Hematology Oncology Fellowship Program Creates Top Notch Experts
Published March 2011
Turning out competent physicians is a given goal of any fellowship program. But training innovative thinkers—clinician-scientists capable of providing excellent care while also translating problems observed in the clinic to information that can improve the lives of cancer patients—sets an entirely different standard of excellence.
Under the direction of George Atweh, MD, and Rekha Chaudhary, MD, UC’s hematology oncology fellowship program has been revamped with the specific aim of creating top-notch medical oncologists who are equipped with the skills—and desire—to pursue careers in academic medicine.
The American Society of Clinical Oncology (ASCO) estimates that by 2020, the demand for oncology services will significantly outpace the supply of oncologists available to provide patient care. ASCO reports that the demand for oncology services will increase by nearly 50 percent, translating into a shortage as high as 3,800 oncologists.
To address this pending shortage, UC’s hematology oncology fellowship program will expand from nine fellows to 12 in 2012. So far, the program has received 286 applications for three positions.
By adding additional fellows, UC can offer trainees more protected time to pursue translational and clinical research interests.
"Our fellowship program is gaining traction nationally; we are attracting truly excellent candidates. Many have both MD and PhD training and come with significant research experience as well as an already defined oncology focus,” says Chaudhary, who currently serves as associate director of the fellowship program and will become director in July 2011.
Frank Smith, MD, professor of pediatrics at the College of Medicine and a medical oncologist with Cincinnati Children’s Hospital Medical Center, will assume associate directorship at that time.
The hope, says Chaudhary, is to retain some of these bright minds here in Greater Cincinnati, where the cancer research and patient care initiative continues to grow through the UC Cancer Institute.
Mahmoud Charif, MD, completed his hematology oncology fellowship at UC in 2010 and joined faculty afterward.
"The next generation of academic oncologists must straddle the line between clinical care and research. We need people who can communicate with patients in a way that is understandable but also go back to their colleagues in basic science and articulate the clinical problem so that it can be investigated and, eventually, addressed in a patient care setting,” adds Chaudhary.

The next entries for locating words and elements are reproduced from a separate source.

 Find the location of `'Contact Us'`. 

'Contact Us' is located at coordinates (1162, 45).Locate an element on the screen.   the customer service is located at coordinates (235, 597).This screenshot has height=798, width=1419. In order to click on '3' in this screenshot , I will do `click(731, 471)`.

In the refocused fellowship program, trainees hear from guest speakers—both local and national thought leaders—every Friday during grand rounds. Once a week, UC Academic Health Center faculty from various departments give lectures on topics ranging from developing a clinical trial protocol and statistical analysis to patient survivorship issues and palliative care. Twice a week, fellows present on a topic of their choice to peers and faculty mentors.

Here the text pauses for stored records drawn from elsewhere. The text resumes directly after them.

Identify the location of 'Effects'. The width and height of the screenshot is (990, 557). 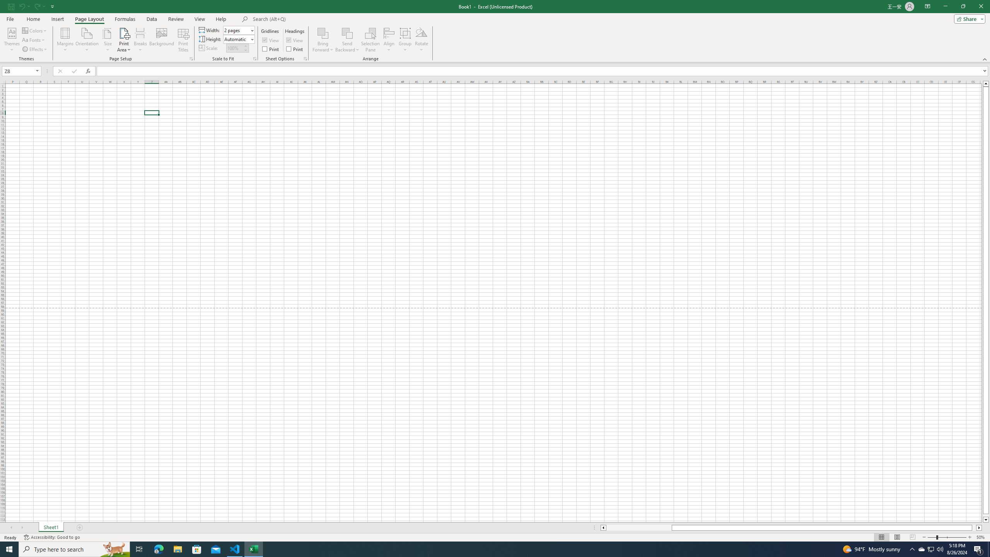
(34, 49).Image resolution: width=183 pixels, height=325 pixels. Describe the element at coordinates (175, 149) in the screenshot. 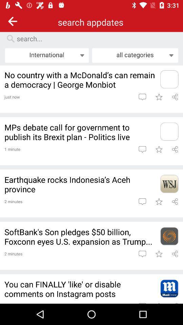

I see `switch auto play option` at that location.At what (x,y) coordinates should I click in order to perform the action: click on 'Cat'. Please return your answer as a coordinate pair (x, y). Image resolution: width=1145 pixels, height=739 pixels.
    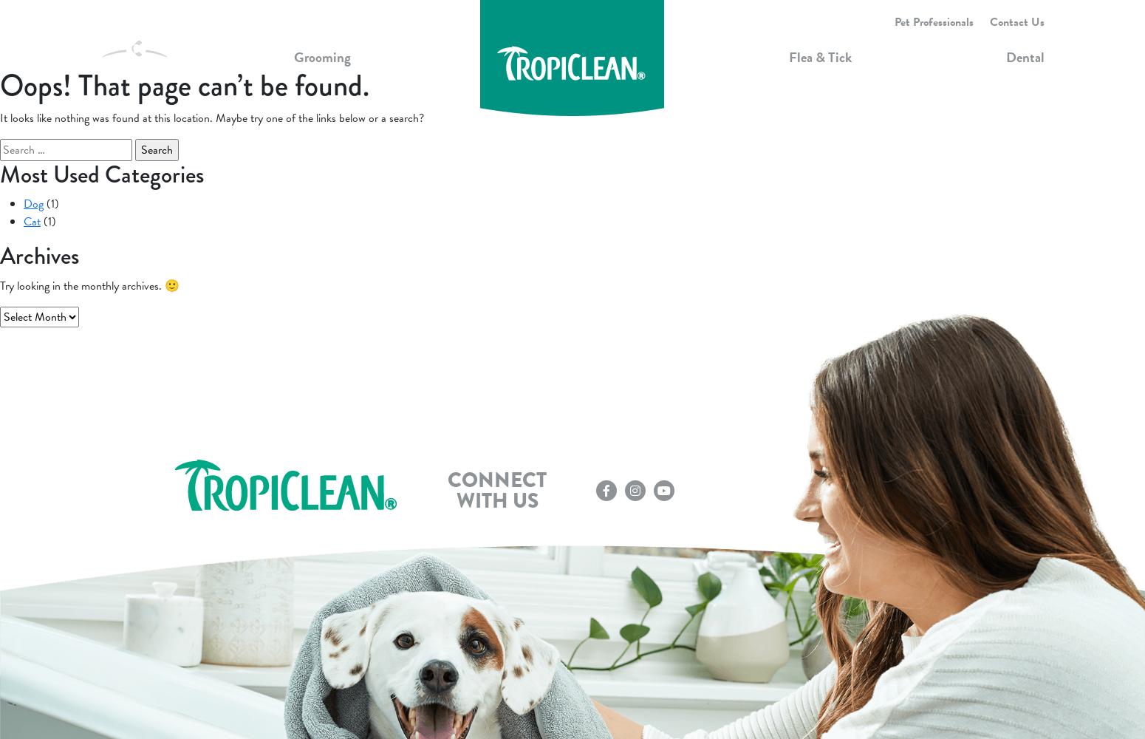
    Looking at the image, I should click on (31, 222).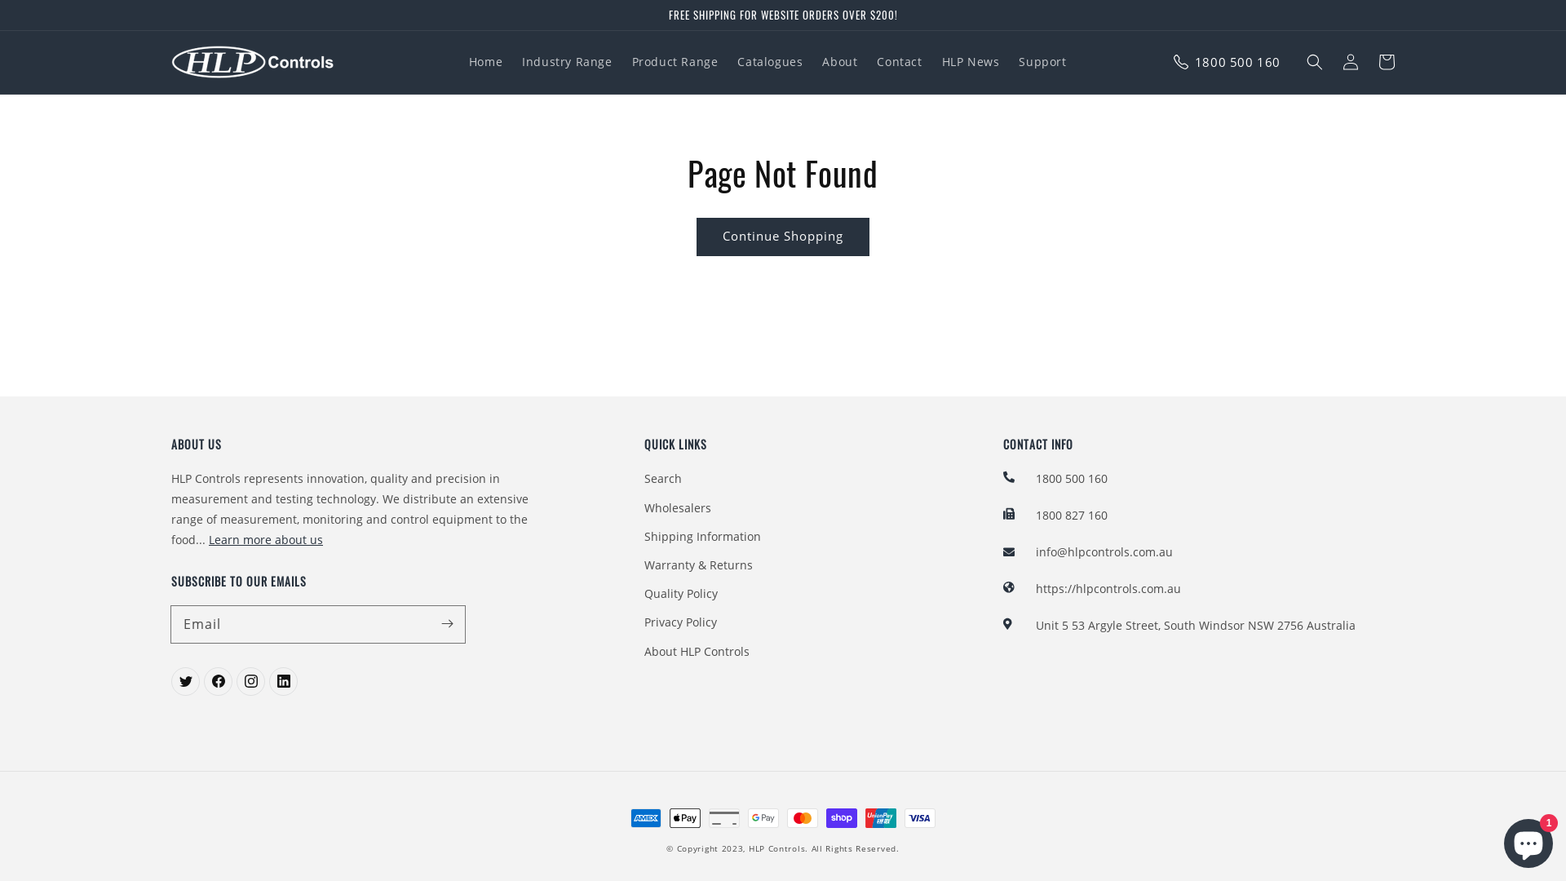 The width and height of the screenshot is (1566, 881). I want to click on 'Catalogues', so click(769, 61).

"For the past two years, we have made an aggressive effort to recruit additional hematology oncology faculty—particularly senior-level people like Olivier Rixe, MD, PhD, and John Morris, MD—who can serve as mentors to our fellows,” says Atweh, hematology oncology division chief and director of the UC Cancer Institute.

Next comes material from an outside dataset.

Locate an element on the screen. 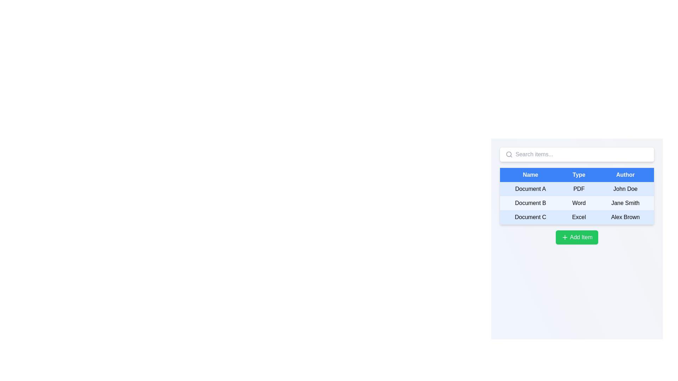 Image resolution: width=678 pixels, height=381 pixels. the 'Add New Item' button located below the list of documents, centered horizontally at the lower region of the visible area is located at coordinates (576, 237).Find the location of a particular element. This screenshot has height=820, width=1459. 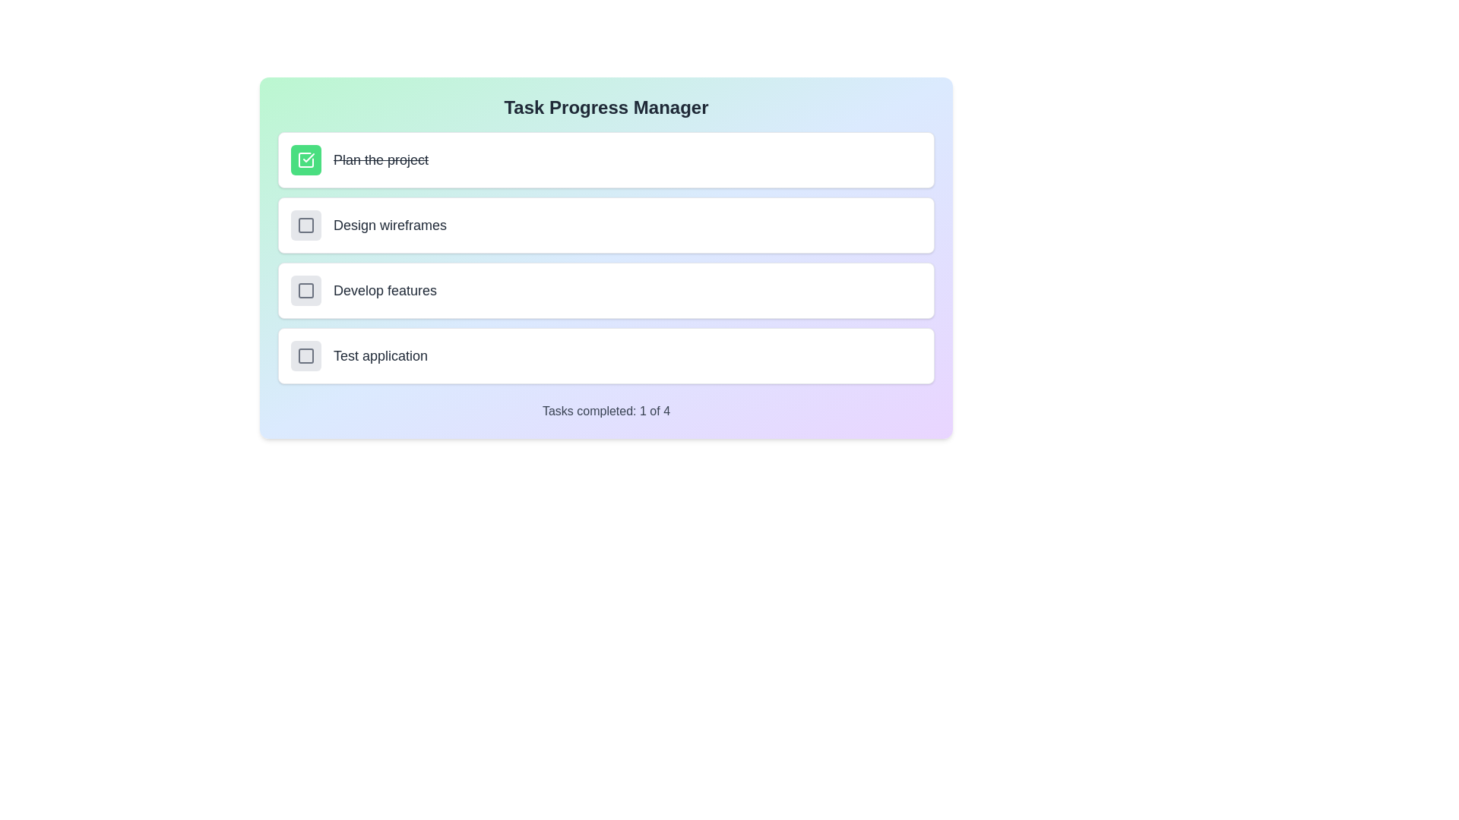

the static text label located in the second list item of a vertical list, positioned to the right of a checkbox icon is located at coordinates (390, 226).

Fellows also get extensive hands-on care experience by coordinating care for patients seeking treatment at weekly continuity of care clinics at the UC Health Barrett Cancer Center and Cincinnati Veterans Affairs Medical Center.
"This experience is a really important part of their education because it allows you to see the full spectrum of the disease: diagnosis, treatment, relapse and second-line treatment and, eventually, palliative care. If you don’t see entire spectrum with a single patient and it is very hard to learn,” says Chaudhary.
One Fellow’s Perspective: ‘It’s a much more valuable experience…’
Chief hematology oncology fellow Shalaan Beg, MD, says this shift to focus on both patient care and translational research has made his fellowship experience more intellectually stimulating and engaging.
"In the past, it was tough to find collaborators to explore research ideas. Now we are able make the right connections and get the ball rolling on clinically relevant research ideas that come up in the clinic,” says Beg, who also completed his internal medicine residency at the UC College of Medicine.
"It’s one thing to be told how to set up a clinical trial—it’s a much more valuable experience to be a part of the process from start to finish, which is what the new fellowship program allows us to do."
"The fellowship program has a higher prestige than it did just a few years ago. Cincinnati is on the cancer radar at oncology meetings now.”